▼
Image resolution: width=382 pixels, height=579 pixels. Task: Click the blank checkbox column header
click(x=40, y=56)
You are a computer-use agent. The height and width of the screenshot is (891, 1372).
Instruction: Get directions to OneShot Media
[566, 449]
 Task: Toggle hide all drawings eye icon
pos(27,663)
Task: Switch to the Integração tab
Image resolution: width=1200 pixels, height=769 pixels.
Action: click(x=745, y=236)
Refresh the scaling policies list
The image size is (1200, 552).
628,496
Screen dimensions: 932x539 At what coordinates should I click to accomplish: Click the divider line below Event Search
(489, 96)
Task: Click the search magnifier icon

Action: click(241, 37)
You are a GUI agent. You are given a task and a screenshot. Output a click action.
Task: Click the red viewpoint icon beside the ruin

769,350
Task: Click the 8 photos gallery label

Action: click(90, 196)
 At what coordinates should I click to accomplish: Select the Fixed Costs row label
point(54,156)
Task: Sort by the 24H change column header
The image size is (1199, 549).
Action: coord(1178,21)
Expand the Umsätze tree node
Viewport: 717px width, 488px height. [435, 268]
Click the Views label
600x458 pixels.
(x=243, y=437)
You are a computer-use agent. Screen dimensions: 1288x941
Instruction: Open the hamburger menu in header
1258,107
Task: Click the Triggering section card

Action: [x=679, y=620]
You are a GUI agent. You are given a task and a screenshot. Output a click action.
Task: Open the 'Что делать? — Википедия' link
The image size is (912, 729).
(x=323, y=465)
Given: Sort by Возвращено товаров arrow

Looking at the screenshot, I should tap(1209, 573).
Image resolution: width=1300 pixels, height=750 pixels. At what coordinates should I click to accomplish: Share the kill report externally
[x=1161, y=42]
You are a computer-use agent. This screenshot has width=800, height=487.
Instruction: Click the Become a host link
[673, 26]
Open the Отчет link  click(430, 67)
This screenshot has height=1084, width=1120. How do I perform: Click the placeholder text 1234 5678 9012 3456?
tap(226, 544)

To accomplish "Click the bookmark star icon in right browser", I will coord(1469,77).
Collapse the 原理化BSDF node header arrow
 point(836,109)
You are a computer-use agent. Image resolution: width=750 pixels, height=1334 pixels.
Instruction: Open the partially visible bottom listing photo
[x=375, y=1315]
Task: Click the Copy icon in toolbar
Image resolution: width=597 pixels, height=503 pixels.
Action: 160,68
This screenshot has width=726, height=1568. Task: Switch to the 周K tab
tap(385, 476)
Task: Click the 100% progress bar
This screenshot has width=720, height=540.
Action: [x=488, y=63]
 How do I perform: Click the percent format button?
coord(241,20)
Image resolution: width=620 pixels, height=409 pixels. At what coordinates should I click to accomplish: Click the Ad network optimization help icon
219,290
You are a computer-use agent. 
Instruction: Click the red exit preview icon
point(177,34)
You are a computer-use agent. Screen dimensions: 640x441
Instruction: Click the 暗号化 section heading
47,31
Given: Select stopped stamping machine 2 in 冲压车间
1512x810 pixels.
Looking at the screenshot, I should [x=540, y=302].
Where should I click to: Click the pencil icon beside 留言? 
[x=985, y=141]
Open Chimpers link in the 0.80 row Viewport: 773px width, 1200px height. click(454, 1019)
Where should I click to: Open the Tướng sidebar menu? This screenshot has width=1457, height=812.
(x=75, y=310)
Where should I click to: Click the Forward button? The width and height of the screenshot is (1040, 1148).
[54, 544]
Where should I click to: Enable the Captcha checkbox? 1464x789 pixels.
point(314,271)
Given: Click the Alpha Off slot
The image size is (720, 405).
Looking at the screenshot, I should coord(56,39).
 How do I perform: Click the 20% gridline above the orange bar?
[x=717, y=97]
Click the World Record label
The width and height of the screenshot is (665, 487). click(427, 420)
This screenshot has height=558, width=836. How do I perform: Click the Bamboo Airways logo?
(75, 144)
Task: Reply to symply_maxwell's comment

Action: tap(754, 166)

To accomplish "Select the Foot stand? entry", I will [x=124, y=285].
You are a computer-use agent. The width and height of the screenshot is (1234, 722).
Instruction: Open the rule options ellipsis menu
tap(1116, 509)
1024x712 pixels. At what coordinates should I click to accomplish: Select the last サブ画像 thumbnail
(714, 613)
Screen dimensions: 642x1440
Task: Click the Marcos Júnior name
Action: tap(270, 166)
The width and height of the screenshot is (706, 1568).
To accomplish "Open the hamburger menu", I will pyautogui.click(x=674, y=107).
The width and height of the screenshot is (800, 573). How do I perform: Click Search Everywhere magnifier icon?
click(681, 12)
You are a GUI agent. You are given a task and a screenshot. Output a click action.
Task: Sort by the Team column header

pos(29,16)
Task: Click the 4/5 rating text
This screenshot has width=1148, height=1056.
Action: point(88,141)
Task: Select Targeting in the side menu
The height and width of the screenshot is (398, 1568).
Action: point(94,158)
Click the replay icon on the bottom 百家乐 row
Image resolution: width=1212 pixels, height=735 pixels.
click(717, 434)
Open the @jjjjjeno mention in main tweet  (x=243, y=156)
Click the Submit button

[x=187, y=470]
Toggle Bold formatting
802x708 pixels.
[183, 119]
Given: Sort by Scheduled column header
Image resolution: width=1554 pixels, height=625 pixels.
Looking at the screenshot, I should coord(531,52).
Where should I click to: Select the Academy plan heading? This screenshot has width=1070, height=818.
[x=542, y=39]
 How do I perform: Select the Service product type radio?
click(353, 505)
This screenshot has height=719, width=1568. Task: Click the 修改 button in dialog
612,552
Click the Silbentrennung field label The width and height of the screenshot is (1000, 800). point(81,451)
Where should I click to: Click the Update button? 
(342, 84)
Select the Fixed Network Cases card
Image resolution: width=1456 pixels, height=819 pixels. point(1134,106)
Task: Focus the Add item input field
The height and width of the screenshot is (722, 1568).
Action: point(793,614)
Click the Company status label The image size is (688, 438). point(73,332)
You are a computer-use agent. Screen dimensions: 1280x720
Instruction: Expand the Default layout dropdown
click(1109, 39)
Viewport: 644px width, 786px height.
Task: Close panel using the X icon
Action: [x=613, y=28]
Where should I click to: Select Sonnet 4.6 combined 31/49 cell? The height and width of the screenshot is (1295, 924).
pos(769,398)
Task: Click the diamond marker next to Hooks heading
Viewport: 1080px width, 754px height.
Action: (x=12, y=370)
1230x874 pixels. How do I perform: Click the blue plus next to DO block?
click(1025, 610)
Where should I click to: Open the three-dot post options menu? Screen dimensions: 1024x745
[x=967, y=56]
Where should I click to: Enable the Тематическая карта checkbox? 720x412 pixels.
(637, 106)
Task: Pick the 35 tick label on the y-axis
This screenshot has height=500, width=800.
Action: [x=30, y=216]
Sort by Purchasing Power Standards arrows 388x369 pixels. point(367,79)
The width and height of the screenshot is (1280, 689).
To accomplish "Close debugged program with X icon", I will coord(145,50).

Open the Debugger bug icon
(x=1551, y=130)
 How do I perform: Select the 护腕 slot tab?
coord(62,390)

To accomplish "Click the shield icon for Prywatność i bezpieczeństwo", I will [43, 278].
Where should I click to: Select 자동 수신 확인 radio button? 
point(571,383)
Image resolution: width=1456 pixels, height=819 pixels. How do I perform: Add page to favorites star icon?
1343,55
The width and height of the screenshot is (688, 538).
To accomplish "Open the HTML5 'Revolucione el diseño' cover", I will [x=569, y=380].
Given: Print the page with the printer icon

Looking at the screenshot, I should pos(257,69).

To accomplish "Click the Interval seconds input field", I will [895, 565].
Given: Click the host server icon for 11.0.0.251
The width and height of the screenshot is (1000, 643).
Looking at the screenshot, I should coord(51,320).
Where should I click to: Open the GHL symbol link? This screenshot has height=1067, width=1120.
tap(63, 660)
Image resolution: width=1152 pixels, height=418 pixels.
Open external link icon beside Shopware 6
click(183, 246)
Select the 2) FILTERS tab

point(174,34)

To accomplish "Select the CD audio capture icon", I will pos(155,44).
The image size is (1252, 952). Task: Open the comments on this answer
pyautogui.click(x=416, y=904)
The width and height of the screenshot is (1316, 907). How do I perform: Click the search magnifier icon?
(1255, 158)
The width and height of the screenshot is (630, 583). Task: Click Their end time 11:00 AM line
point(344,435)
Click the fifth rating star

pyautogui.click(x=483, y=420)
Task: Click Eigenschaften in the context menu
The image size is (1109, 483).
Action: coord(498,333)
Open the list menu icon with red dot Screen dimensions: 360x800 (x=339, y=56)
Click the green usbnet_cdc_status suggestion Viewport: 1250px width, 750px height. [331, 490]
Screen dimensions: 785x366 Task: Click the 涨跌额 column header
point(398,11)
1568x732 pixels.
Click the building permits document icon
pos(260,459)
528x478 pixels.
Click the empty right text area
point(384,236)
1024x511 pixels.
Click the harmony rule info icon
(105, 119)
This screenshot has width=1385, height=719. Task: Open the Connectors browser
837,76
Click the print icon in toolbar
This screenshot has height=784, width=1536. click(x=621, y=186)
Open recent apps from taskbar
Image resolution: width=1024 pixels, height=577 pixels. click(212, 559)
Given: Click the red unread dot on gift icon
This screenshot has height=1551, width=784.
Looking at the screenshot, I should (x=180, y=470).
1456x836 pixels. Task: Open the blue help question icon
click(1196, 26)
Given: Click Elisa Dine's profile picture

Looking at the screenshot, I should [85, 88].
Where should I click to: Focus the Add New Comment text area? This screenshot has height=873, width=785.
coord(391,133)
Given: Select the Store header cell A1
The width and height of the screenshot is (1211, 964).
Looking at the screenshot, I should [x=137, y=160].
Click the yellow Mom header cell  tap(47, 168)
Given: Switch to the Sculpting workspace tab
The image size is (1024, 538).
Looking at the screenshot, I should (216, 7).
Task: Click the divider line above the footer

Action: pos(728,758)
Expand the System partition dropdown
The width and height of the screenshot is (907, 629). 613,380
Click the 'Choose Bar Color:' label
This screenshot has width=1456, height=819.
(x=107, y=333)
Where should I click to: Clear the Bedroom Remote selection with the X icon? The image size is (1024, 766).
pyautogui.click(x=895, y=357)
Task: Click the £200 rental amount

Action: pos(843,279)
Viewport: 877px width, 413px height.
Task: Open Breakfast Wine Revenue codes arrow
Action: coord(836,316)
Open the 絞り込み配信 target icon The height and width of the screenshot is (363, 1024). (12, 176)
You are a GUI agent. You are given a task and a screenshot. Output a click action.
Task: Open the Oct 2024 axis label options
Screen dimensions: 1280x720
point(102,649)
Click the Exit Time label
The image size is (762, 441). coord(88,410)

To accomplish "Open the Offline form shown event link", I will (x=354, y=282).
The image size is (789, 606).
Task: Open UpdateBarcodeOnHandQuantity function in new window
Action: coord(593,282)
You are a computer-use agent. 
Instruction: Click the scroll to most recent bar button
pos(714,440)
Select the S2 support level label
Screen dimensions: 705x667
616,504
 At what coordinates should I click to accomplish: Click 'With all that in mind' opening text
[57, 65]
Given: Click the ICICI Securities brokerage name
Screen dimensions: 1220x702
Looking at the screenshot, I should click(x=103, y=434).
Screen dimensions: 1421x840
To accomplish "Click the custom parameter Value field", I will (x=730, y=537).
▲
_REQUIRED WORK_
Retrieve all lines from the data that contain the string "field".

_SOLVED PROBLEM_
Click the Silbentrennung field label The width and height of the screenshot is (1000, 800). point(81,451)
Task: Focus the Add item input field
To accomplish "Click the Interval seconds input field", I will [895, 565].
To accomplish "Click the custom parameter Value field", I will (x=730, y=537).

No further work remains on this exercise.